Учительница облегченно вздохнула. Правда, то, что он высказал — было отклонением, но отклонением сравнительно безопасным. Она еще раз подвела итог дискуссии и сделала замечание слишком ревностному ученику:

— Товарищ Вышинский четко указал, что не все преступники несут одинаковую ответственность, и наказание должно определяться индивидуально. Кроме того, нам не к лицу критиковать решение Верховного Суда СССР, который вынес приговор после зрелого размышления. И можно твердо сказать: то обстоятельство, что между главными виновниками и менее виновными сделано различие, служит новым примером справедливости нашего советского правосудия.
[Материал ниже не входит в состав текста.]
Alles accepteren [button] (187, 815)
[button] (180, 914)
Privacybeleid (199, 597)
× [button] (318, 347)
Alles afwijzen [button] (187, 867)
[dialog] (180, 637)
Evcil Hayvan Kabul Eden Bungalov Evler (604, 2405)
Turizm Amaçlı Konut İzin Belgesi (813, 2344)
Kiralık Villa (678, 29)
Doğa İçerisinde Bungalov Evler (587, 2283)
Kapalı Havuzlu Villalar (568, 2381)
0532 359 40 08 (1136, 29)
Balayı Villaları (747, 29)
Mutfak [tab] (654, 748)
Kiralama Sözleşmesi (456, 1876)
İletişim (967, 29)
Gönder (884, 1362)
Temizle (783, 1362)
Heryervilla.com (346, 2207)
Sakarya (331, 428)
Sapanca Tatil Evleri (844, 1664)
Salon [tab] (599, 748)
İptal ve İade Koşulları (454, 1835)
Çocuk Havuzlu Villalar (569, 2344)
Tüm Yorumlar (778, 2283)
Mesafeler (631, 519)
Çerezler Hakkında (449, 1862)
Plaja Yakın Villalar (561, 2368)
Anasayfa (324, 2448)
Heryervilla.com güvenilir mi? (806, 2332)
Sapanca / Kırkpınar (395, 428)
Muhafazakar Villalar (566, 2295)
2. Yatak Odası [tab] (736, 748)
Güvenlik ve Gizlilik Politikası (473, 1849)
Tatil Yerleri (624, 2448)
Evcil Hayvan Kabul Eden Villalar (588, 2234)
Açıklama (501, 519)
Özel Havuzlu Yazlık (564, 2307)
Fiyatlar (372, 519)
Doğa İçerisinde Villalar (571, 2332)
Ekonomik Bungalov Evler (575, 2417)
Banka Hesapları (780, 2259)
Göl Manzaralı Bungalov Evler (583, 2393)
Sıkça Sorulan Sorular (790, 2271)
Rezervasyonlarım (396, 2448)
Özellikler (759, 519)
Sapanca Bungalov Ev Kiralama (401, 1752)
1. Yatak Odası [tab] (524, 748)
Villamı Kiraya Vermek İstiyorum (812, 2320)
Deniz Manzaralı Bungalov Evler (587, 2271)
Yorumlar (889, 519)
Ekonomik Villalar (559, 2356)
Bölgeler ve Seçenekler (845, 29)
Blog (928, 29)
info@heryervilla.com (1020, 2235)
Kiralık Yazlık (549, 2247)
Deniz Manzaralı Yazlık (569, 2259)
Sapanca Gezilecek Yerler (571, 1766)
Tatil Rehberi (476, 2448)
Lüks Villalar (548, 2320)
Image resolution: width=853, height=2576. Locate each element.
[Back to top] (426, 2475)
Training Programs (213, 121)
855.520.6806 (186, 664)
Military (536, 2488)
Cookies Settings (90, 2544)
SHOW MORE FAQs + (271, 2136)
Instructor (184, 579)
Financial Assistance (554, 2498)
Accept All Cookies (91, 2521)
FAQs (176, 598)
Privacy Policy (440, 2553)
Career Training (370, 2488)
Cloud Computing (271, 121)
МЫ ПОТРЯСЕНЫ ПАКТОМ ГИТЛЕР–СТАЛИН

С окончанием процесса «право–троцкистского блока» — самого большого и последнего из трех процессов в годы чистки с 1936 по 1938 год, — аресты, однако, не прекратились. Осенью 1938 года на протяжении нескольких недель прокатилась особенно широкая волна арестов. Но в конце 1938 года в «Правде» появилось коротенькое сообщение, что Ежов освобожден от обязанностей наркома внутренних дел и на его место назначен Берия.

Страшная кампания уничтожения закончилась. Почти не было ни одного учреждения, в котором по одному или по несколько раз не арестовывали бы всех руководителей. Миллионы людей, в том числе сотни тысяч специалистов, получивших образование благодаря своему трудолюбию, находились теперь в лагерях Сибири, Казахстана или Дальнего Востока.

В особенности велико было число жертв среди старых большевиков и бойцов гражданской войны. Почти все прежние соратники Ленина были арестованы.

Из 7 членов ленинского Политбюро Томский еще в начале чистки (в конце 1936 года) покончил самоубийством в тюрьме НКВД. Зиновьев, Каменев и Рыков были расстреляны во время чисток. Троцкий вскоре (летом 1940 года) был убит в Мексике агентом НКВД.

Бухарин и Пятаков, которых Ленин в своем завещании, написанном 25 декабря 1922 года, называл, «наиболее способными головами среди молодого поколения», были расстреляны НКВД.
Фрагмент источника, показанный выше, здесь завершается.